* [WHAT TO WORK ON]
In the article about "follow-me" technology below, copy out the text again starting with "Even in digitally" and going on through "faith in ICT.", but put "medical records" wherever "patient data" appears.

* [EXTRACTED TEXT]
□ □ □ □ □ □ □
‘Follow-me’ technology gives clinicians more time for patients

Even in digitally advanced hospitals, clinicians regularly complain about tardy access to patient data – which is hardly surprising since most of it is scattered around the trust in remote silos and departmental systems. Paul Curran reports on one trust that has solved this challenge - and restored its employees’ faith in ICT.

Complex data infrastructure in many NHS trusts means that clinicians typically lose hundreds of hours each year logging into and out of a mishmash of computer systems. As well as testing their patience, more crucially, it limits their ability to deliver timely clinical care. Things can become even more frustrating as they move from one device to another around the hospital.

Such was the case at Luton and Dunstable NHS Foundation Trust Hospital, according to IM&T director, Mark England. “A ‘best of breed’ approach to our electronic patient record means we have to join up multiple systems, each with different functionality. We found that clinicians’ biggest frustration was having to enter a password and select the patient for every system.”

The Trust’s recent deployment of ground-breaking clinical desktop technology called acceSSOnce from Microsoft partner OCSL has instantly removed these issues and enabled clinicians to better exploit the systems at their disposal to the benefit of patients.
□ □ □ □ □ □ □
* [GIVEN INFORMATION]
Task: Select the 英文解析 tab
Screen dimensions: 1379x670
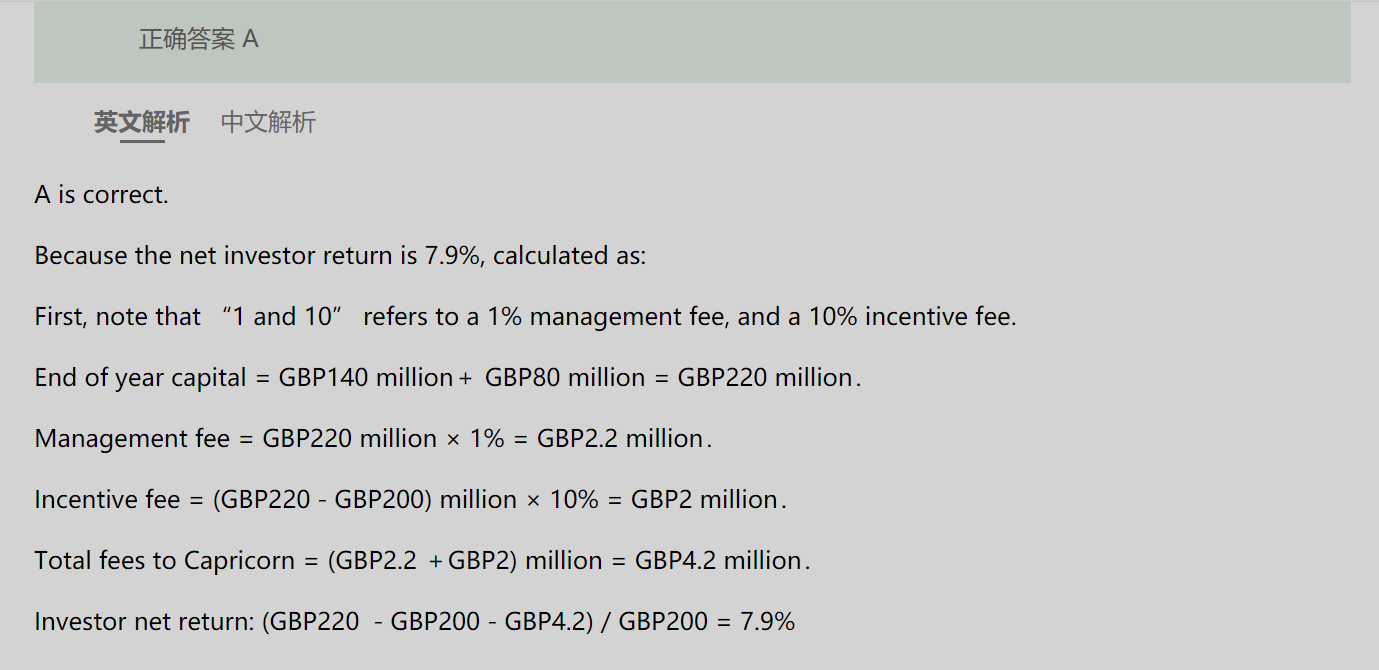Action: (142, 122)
□ □ □ □ □ □ □
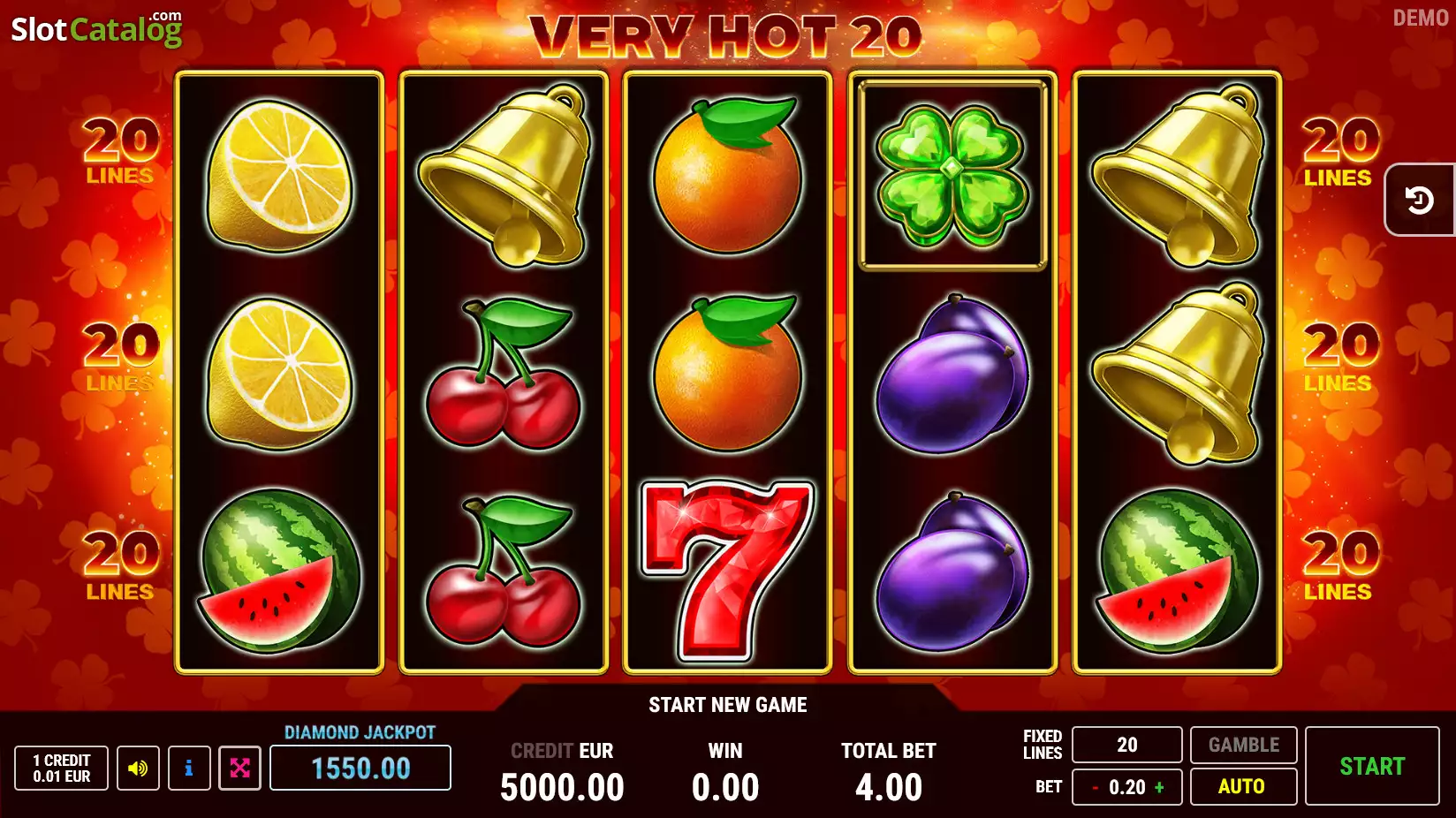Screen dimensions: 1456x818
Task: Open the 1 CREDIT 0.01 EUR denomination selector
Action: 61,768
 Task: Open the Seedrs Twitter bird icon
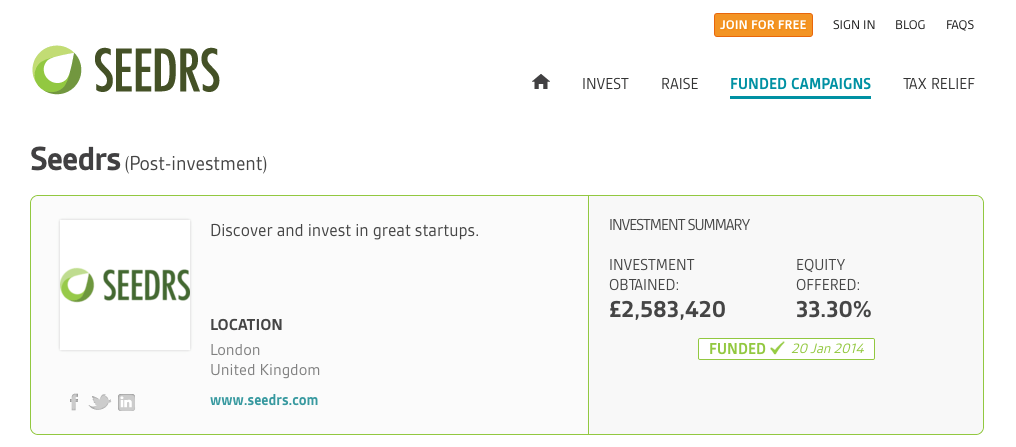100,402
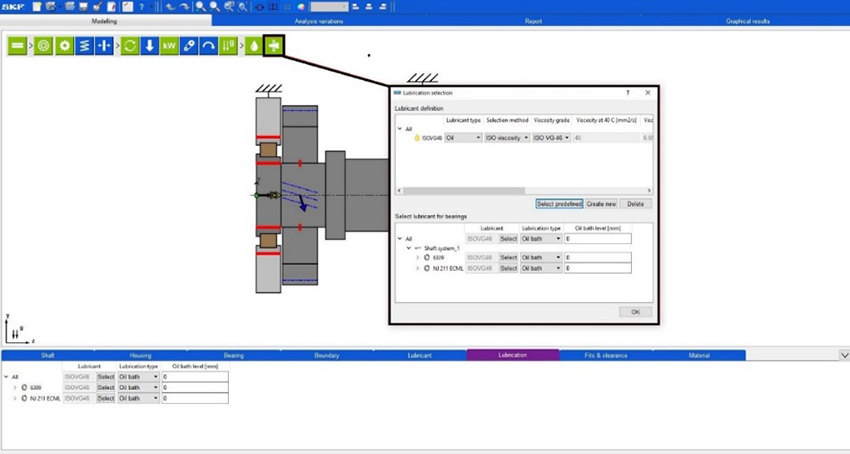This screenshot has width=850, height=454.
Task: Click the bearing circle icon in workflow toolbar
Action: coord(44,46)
□ □ □ □ □ □ □
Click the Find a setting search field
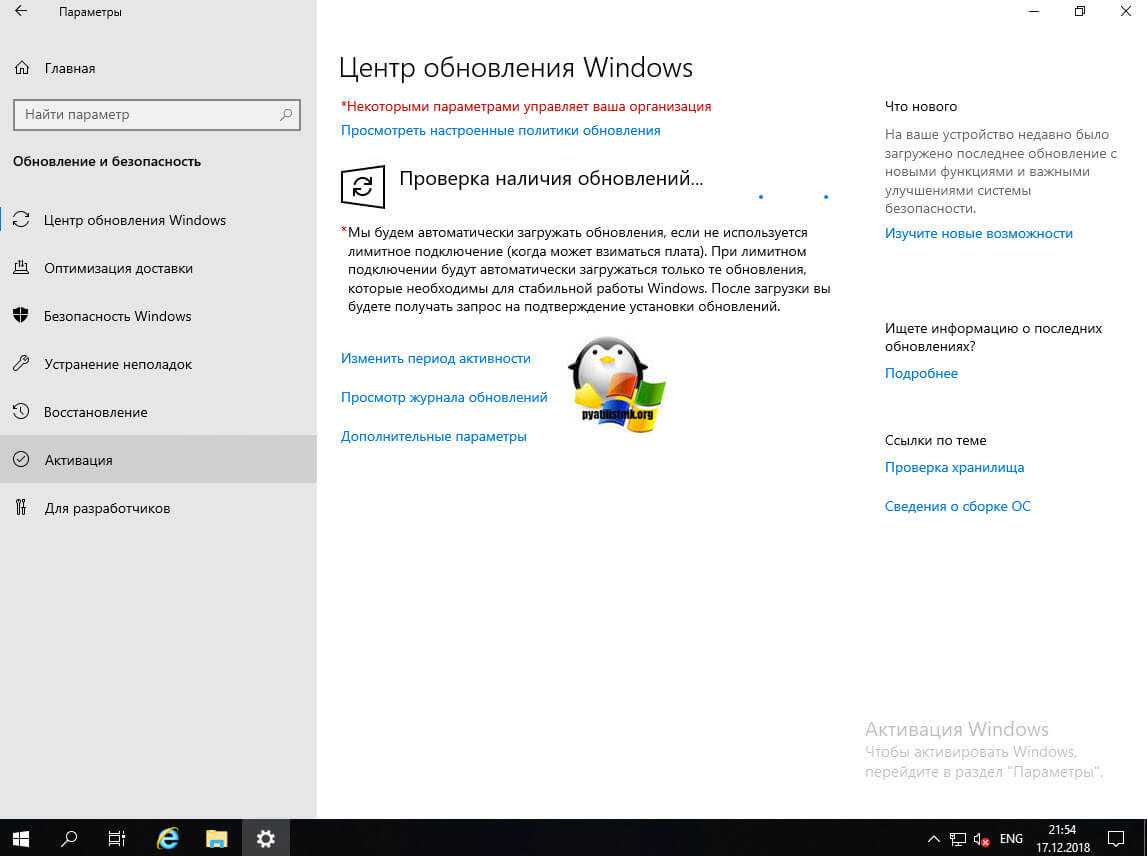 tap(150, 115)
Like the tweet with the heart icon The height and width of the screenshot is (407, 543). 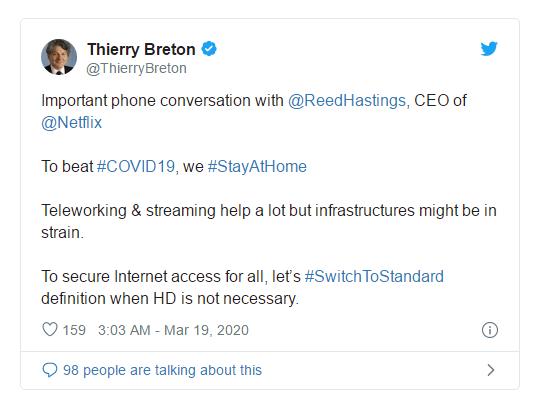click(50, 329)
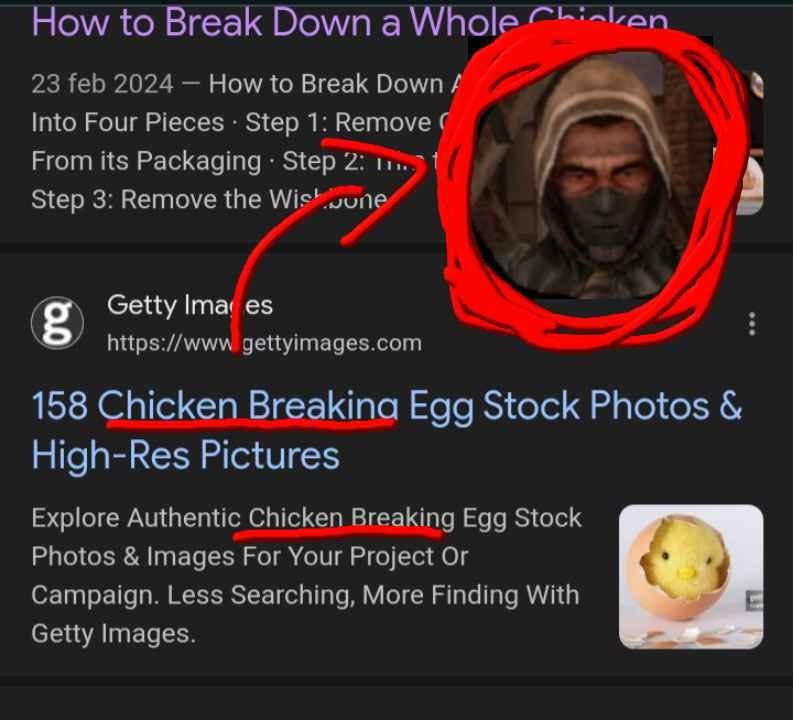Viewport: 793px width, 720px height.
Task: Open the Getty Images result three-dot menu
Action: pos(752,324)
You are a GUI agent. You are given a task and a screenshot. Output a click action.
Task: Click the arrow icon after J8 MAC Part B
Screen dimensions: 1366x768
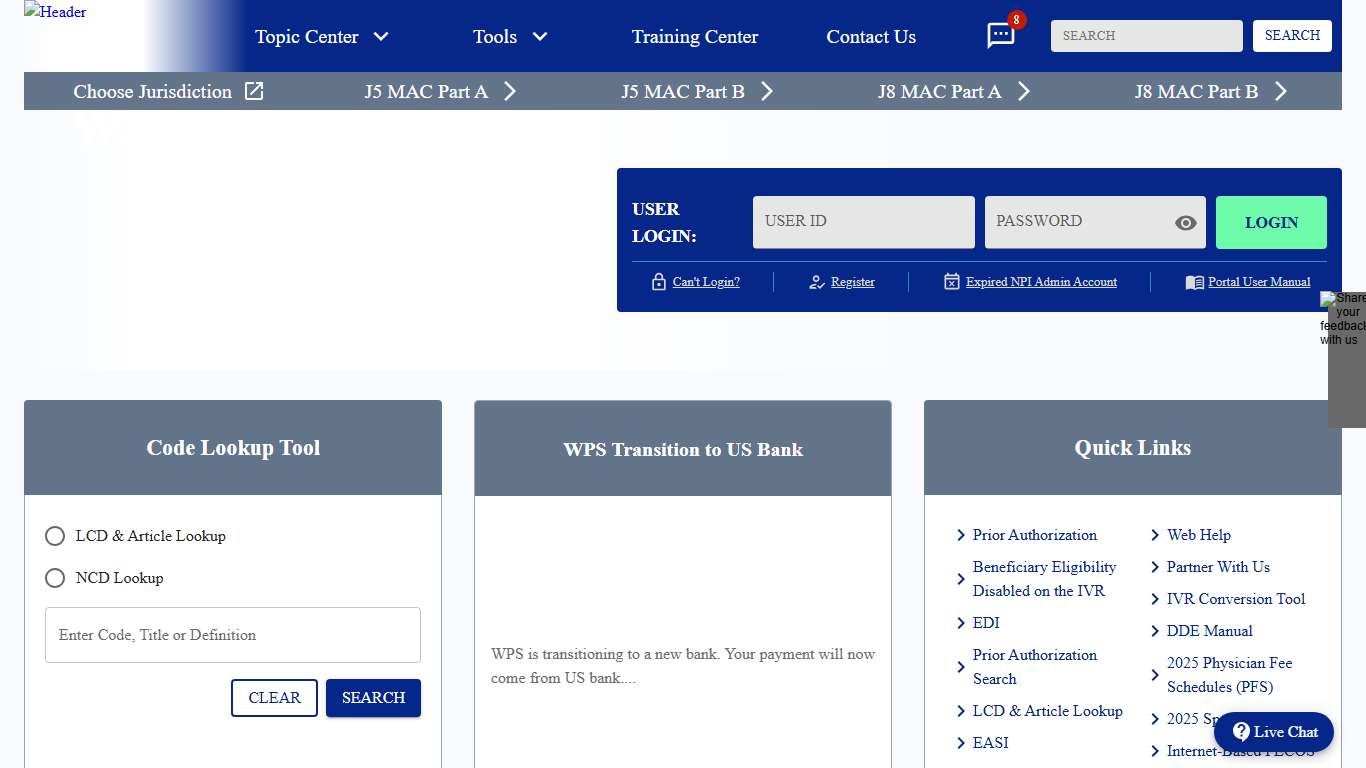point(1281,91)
□ □ □ □ □ □ □
* [ANSWER FOR THE TASK]
Even in digitally advanced hospitals, clinicians regularly complain about tardy access to medical records – which is hardly surprising since most of it is scattered around the trust in remote silos and departmental systems. Paul Curran reports on one trust that has solved this challenge - and restored its employees’ faith in ICT.